I am a relatively new Rails developer and doctor doing research. In my Rails based research projects I often have questionnaires for which I provide a "% complete" parameter. Here is an example. Only need to focus on the line @status down.
def percent_complete(user, patient)
score = Score.where(user_id: user.id, patient_id: self.id).first
if score.nil?
return "0"
end
@status = 0
score_array = [score.dx1, score.dxcon1, score.db1, score.dbcon1, score.biopsy, score.mgt]
score_array.each do | element|
if element == score.dx1
@status = @status + 20
elsif element == score.db1
@status = @status + 20
elsif element == score.dxcon1
@status = @status + 20
elsif element == score.dbcon1
@status = @status + 20
elsif element == score.biopsy
@status = @status + 10
elsif element == score.mgt
@status = @status + 10
end
end
@status
end
I always end up doing this sort of thing. You can see, each of the score attributes is given a value and then I can create a %. It looks awful and very un-ruby-like. I would be keen once and for all to get an experts view and give me some steerage on how tis could be cleaned up.
Many thanks
Simon
EDIT:
My apologies, this method is in the Patient class.
Each Score belongs to a Patient (the Patient has many scores). Each Score belongs to a User (a User has many scores).

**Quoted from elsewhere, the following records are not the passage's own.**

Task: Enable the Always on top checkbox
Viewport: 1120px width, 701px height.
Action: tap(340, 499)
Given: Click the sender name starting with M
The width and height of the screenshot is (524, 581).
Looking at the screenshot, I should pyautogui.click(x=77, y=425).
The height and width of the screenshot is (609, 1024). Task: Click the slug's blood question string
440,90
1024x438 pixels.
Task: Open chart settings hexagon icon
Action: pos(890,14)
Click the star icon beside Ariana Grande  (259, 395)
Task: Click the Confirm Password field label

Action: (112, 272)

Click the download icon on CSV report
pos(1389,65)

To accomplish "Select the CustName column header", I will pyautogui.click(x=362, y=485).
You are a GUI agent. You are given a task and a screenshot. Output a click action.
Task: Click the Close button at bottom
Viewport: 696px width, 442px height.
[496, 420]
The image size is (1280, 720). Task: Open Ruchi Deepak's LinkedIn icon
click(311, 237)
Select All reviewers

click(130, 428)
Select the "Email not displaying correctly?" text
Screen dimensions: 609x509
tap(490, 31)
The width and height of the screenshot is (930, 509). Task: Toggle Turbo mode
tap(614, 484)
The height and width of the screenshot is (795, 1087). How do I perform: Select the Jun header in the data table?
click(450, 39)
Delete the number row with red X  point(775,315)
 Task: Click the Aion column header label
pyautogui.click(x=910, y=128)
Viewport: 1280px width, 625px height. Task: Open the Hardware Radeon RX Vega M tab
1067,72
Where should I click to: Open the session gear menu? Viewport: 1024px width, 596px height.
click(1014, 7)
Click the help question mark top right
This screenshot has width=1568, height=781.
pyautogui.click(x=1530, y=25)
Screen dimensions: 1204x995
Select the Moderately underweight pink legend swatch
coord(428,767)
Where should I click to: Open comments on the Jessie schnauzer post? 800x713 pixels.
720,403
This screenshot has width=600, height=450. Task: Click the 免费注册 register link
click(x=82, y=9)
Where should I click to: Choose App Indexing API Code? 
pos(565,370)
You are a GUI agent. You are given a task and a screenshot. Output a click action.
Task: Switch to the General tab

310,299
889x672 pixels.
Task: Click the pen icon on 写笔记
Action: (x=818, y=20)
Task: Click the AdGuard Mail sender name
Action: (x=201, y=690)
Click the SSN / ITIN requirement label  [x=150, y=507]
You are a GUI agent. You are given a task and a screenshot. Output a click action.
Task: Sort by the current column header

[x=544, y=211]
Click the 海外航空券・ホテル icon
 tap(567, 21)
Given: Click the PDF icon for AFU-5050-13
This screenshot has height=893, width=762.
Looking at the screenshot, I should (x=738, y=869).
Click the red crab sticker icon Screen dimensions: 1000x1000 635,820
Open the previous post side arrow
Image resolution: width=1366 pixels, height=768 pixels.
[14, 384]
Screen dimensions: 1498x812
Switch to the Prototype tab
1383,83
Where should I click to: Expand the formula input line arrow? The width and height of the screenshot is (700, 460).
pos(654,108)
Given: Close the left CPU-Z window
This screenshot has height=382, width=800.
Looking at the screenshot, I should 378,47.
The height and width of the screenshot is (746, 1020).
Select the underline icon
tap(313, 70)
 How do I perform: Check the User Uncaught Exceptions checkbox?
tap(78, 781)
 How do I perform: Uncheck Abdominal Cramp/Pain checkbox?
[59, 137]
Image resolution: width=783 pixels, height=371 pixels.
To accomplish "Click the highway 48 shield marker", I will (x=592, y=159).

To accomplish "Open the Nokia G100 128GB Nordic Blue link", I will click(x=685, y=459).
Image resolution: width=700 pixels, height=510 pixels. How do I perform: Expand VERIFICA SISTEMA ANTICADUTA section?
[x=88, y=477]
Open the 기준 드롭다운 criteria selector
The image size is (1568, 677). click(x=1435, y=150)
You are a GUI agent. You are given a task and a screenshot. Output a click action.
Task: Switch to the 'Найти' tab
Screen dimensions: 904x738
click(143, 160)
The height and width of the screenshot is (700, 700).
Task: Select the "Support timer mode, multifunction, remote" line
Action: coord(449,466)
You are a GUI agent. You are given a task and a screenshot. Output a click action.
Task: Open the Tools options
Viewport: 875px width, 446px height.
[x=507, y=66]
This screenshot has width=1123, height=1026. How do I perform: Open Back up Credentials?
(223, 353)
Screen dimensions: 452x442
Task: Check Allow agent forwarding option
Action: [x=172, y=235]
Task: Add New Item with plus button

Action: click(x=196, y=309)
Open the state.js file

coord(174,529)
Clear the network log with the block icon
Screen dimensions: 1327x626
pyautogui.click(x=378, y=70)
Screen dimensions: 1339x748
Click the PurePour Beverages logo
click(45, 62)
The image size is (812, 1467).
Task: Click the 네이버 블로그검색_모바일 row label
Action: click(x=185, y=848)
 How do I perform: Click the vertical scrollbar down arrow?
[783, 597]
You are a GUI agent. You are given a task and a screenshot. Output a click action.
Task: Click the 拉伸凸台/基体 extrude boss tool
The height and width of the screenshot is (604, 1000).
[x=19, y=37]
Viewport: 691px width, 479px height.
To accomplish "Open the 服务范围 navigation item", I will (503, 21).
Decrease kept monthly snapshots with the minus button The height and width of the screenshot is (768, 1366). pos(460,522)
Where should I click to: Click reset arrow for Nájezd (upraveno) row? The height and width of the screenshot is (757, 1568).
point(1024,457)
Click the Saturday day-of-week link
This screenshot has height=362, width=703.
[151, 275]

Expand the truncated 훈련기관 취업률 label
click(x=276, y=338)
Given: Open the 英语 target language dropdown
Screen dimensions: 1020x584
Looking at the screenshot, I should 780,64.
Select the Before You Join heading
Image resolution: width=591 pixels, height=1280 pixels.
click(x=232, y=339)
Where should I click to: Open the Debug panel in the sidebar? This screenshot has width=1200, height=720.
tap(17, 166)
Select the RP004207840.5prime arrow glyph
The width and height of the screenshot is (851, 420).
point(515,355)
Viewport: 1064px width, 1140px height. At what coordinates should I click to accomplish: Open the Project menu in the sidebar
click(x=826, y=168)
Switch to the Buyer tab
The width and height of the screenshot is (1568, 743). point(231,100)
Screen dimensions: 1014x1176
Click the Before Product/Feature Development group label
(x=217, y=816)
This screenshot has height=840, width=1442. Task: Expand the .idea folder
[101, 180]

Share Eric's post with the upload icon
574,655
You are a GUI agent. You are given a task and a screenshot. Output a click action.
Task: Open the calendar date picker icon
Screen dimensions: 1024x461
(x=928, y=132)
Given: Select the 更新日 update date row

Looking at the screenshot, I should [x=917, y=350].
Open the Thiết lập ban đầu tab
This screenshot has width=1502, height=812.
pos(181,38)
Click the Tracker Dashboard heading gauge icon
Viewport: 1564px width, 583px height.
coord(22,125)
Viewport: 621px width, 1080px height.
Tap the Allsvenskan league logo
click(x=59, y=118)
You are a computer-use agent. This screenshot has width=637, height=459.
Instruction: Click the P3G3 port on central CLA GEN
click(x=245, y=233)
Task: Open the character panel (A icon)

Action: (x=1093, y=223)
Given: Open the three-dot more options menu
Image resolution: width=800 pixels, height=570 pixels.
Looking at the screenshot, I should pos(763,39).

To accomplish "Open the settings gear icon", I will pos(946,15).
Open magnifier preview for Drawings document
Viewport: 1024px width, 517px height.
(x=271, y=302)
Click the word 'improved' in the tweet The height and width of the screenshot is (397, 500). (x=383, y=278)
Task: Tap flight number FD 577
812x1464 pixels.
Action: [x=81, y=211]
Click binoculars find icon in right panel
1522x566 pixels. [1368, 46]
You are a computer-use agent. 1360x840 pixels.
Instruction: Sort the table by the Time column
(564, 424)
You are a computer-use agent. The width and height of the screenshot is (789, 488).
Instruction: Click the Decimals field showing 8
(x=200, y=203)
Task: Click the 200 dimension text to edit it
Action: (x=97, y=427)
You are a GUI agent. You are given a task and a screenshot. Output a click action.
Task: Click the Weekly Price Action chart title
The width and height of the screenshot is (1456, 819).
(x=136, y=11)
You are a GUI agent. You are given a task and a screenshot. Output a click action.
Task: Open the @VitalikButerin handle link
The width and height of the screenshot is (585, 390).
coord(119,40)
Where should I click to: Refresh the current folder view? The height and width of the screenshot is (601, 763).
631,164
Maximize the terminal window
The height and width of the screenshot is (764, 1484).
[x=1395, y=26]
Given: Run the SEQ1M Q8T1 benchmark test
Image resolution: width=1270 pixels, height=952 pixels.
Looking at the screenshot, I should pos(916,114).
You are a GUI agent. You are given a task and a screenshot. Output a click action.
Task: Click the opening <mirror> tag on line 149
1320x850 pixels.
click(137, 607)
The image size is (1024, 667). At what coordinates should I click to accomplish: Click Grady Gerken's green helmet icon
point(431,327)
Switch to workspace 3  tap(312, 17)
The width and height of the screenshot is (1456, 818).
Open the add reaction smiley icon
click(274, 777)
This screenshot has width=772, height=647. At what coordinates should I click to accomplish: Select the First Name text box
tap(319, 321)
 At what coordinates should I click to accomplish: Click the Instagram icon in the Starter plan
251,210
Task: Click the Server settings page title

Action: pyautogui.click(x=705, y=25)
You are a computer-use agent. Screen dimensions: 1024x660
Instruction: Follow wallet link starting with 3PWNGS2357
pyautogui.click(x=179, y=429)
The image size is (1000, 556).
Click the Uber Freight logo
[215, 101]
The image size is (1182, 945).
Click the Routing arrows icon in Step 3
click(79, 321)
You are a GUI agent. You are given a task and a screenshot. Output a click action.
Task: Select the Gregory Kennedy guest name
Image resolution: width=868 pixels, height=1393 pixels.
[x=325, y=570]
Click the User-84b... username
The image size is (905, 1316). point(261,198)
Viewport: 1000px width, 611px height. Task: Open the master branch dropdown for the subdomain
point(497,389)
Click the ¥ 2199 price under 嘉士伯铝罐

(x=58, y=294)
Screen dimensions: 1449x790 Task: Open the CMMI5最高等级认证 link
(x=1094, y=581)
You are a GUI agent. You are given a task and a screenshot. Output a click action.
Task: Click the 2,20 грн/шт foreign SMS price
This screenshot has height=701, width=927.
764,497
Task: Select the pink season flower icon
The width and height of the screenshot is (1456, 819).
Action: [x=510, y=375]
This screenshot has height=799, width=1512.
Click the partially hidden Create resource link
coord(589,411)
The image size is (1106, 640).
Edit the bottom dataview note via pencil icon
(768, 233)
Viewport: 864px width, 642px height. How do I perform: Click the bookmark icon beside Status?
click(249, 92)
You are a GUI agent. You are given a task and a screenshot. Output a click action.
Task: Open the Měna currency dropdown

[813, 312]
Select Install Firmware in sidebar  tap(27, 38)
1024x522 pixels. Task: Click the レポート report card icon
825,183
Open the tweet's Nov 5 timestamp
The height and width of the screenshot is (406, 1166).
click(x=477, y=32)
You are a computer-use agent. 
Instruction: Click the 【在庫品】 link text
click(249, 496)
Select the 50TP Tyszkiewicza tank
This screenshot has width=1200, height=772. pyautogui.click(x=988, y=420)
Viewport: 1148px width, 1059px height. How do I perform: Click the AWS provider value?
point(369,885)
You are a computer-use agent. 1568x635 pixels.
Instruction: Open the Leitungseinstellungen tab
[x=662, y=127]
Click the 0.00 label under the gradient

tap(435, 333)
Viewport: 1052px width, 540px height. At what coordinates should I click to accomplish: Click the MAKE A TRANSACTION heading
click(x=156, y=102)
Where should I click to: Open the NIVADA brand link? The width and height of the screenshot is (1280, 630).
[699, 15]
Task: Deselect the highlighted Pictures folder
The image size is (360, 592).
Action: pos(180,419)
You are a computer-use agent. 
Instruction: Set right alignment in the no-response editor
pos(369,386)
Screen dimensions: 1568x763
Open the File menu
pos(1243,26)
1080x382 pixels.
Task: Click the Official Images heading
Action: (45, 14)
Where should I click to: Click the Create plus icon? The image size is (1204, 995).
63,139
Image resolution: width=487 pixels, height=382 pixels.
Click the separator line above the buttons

score.dx1, score.dxcon1, score.db1, score.dbcon1, score.biopsy, score.mgt
These are the Score class attributes. dx1 = diagnosis1 (string), dxcon1 = diagnostic confidence1 (integer), db1 = disease behaviour1 (string), dbcon1 = confidence on disease behaviour (integer), biopsy = should you biopsy? = (boolean), mgt = management (string).
I am now trying something like this....
def percent_complete(user, patient)
score = Score.where(user_id: user.id, patient_id: self.id).first
if score.nil?
return "0"
end
score_completeness = [score.dx1, score.dxcon1, score.db1, score.dbcon1, score.biopsy, score.mgt]
@status = 0
score_completeness.each do | field |
@status += (100/6.0) unless field.blank?